Por
Julio Ricardo Castaño Rueda
Sociedad
Mariológica Colombiana
La concepción impoluta de la
Santísima Virgen María fue el preámbulo para una súplica de urgente santidad: “Venga
a nosotros tu Reino”. (Mt 6,10).
La humanidad vencida y divorciada
de su Creador por la dupla del pecado, desobediencia y vanidad, necesitaba obtener
una renovación restauradora en su origen femenino.

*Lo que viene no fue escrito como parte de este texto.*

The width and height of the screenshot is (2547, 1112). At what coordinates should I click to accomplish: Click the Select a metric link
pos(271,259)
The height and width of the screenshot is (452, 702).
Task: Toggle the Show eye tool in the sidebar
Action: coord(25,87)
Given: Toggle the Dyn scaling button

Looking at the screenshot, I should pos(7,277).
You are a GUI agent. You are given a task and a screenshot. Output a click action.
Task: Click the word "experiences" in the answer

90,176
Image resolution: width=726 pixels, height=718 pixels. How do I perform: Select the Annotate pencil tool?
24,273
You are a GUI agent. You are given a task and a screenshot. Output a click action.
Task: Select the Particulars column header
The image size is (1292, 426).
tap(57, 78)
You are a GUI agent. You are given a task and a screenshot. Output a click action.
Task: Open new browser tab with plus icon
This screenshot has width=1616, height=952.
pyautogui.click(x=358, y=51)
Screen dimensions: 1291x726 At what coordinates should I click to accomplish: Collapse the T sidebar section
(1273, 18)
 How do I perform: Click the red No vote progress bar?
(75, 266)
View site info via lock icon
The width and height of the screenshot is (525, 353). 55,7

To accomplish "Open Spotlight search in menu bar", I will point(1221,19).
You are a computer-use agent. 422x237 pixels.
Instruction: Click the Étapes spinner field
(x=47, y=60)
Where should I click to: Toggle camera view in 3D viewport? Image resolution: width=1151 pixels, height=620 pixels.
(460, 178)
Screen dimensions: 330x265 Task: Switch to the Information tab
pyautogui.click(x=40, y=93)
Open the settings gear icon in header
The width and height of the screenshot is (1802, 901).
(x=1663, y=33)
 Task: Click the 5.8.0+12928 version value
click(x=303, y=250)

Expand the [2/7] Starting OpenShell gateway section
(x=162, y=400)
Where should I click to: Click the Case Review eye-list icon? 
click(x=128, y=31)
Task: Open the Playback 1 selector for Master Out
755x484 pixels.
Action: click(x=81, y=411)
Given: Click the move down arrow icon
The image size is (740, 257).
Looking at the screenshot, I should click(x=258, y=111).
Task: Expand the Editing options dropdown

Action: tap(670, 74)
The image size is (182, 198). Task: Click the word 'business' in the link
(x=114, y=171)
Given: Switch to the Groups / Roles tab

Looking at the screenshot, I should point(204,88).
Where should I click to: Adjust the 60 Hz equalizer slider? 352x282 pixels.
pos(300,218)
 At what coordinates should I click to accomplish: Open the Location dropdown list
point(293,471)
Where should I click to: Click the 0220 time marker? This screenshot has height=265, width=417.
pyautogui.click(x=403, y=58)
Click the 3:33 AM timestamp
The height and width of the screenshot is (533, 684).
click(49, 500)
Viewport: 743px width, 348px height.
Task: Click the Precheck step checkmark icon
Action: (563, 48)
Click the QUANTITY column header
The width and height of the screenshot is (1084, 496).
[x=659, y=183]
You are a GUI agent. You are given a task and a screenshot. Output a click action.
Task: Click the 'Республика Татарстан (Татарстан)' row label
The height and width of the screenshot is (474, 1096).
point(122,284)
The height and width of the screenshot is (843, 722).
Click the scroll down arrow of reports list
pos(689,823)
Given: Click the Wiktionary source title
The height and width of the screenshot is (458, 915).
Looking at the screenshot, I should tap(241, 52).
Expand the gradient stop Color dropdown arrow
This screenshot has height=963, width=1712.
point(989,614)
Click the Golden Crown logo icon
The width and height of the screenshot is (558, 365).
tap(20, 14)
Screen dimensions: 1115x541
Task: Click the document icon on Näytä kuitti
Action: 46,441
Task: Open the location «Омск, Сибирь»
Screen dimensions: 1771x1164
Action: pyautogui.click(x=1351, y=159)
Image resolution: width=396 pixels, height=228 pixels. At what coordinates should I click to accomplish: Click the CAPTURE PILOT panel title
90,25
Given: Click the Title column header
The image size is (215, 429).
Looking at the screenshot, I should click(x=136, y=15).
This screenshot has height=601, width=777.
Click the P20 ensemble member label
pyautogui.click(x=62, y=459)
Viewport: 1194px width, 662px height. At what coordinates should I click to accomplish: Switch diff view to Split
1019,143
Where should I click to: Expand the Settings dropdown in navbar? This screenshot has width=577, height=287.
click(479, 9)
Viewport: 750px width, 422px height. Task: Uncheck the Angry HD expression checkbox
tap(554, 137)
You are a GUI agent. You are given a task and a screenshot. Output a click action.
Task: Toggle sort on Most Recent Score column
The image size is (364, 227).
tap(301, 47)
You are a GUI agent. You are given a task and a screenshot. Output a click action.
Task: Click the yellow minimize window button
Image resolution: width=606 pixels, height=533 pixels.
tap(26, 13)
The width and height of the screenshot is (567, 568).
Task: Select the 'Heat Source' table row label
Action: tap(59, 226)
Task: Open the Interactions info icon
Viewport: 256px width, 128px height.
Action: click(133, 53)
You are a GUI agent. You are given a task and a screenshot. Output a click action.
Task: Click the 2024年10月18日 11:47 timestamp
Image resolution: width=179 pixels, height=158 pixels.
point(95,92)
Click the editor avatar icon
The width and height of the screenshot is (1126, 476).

Eva, la fémina indiscreta y
carne de Adán, permitió que la astuta serpiente la convenciera de comer el
fruto prohibido. El garoso mordisco abrió la puerta a la condenación eterna. La
gustativa insubordinación de un capricho al paladar rompió la gracia divina
otorgada a su ser. La luz del Espíritu se oscureció en el interior de la obra
maestra de la Divinidad, el hombre.
La reparación de esa catastrófica felonía requería de una
invención superior e innovadora, una especie de blindaje, virtud impenetrable
para las fuerzas de la iniquidad. La coraza, diseño celestial, es la derrota
permanente del Maligno. Son hilos de pureza tejidos en la rueca de la humildad.
Así, la mujer castísima fue gestada bajo el omnipotente arte
de la oposición misericordiosa contra la vileza de la maldad. (Gén 3,15). La
flamante criatura, procreada para la gracia universal, fue concebida sin macula
en la perennidad del amor de Dios. Ella sería la primicia de un anuncio salvador.
María Purísima, aurora de la esperanza santificante, ofició su preparación para
la esclavitud corredentora.
La pulcritud del fiat engendró al Redentor, su unigénito.